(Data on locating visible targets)
[Begin]

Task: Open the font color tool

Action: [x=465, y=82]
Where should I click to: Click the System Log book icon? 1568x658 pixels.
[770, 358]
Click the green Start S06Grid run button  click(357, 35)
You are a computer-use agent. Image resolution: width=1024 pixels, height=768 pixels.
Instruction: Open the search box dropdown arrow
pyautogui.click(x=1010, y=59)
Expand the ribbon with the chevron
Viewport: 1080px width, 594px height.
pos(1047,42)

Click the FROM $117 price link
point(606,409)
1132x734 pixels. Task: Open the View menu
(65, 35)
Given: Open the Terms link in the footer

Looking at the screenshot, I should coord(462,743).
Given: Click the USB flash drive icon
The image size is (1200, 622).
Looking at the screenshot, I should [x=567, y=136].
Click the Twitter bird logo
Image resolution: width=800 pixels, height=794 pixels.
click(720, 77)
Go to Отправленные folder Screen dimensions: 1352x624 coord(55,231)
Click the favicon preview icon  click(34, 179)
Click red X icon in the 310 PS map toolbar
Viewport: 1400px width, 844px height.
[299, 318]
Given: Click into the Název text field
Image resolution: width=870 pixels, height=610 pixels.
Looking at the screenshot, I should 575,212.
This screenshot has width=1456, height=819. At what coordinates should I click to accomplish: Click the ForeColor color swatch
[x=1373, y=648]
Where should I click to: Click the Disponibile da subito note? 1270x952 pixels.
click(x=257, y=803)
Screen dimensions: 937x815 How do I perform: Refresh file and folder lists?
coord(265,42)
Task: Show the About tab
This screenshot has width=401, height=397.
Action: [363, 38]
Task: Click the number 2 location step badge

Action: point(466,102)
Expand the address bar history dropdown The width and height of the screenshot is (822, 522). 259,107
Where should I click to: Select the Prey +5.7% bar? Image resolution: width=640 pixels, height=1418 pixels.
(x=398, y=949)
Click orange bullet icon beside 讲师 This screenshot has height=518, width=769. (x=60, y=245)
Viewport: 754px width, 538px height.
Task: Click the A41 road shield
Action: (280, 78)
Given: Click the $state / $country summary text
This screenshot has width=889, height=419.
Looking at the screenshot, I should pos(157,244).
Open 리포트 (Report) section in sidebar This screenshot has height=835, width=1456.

[End]

Exercise aim - Write out every item above again, word for word.

Answer for this exercise -
Task: Open the font color tool

Action: [x=465, y=82]
Where should I click to: Click the System Log book icon? 1568x658 pixels.
[770, 358]
Click the green Start S06Grid run button  click(357, 35)
You are a computer-use agent. Image resolution: width=1024 pixels, height=768 pixels.
Instruction: Open the search box dropdown arrow
pyautogui.click(x=1010, y=59)
Expand the ribbon with the chevron
Viewport: 1080px width, 594px height.
pos(1047,42)

Click the FROM $117 price link
point(606,409)
1132x734 pixels. Task: Open the View menu
(65, 35)
Given: Open the Terms link in the footer

Looking at the screenshot, I should coord(462,743).
Given: Click the USB flash drive icon
The image size is (1200, 622).
Looking at the screenshot, I should [x=567, y=136].
Click the Twitter bird logo
Image resolution: width=800 pixels, height=794 pixels.
click(720, 77)
Go to Отправленные folder Screen dimensions: 1352x624 coord(55,231)
Click the favicon preview icon  click(34, 179)
Click red X icon in the 310 PS map toolbar
Viewport: 1400px width, 844px height.
[299, 318]
Given: Click into the Název text field
Image resolution: width=870 pixels, height=610 pixels.
Looking at the screenshot, I should 575,212.
This screenshot has width=1456, height=819. At what coordinates should I click to accomplish: Click the ForeColor color swatch
[x=1373, y=648]
Where should I click to: Click the Disponibile da subito note? 1270x952 pixels.
click(x=257, y=803)
Screen dimensions: 937x815 How do I perform: Refresh file and folder lists?
coord(265,42)
Task: Show the About tab
This screenshot has width=401, height=397.
Action: [363, 38]
Task: Click the number 2 location step badge

Action: point(466,102)
Expand the address bar history dropdown The width and height of the screenshot is (822, 522). 259,107
Where should I click to: Select the Prey +5.7% bar? Image resolution: width=640 pixels, height=1418 pixels.
(x=398, y=949)
Click orange bullet icon beside 讲师 This screenshot has height=518, width=769. (x=60, y=245)
Viewport: 754px width, 538px height.
Task: Click the A41 road shield
Action: (280, 78)
Given: Click the $state / $country summary text
This screenshot has width=889, height=419.
Looking at the screenshot, I should pos(157,244).
Open 리포트 (Report) section in sidebar This screenshot has height=835, width=1456.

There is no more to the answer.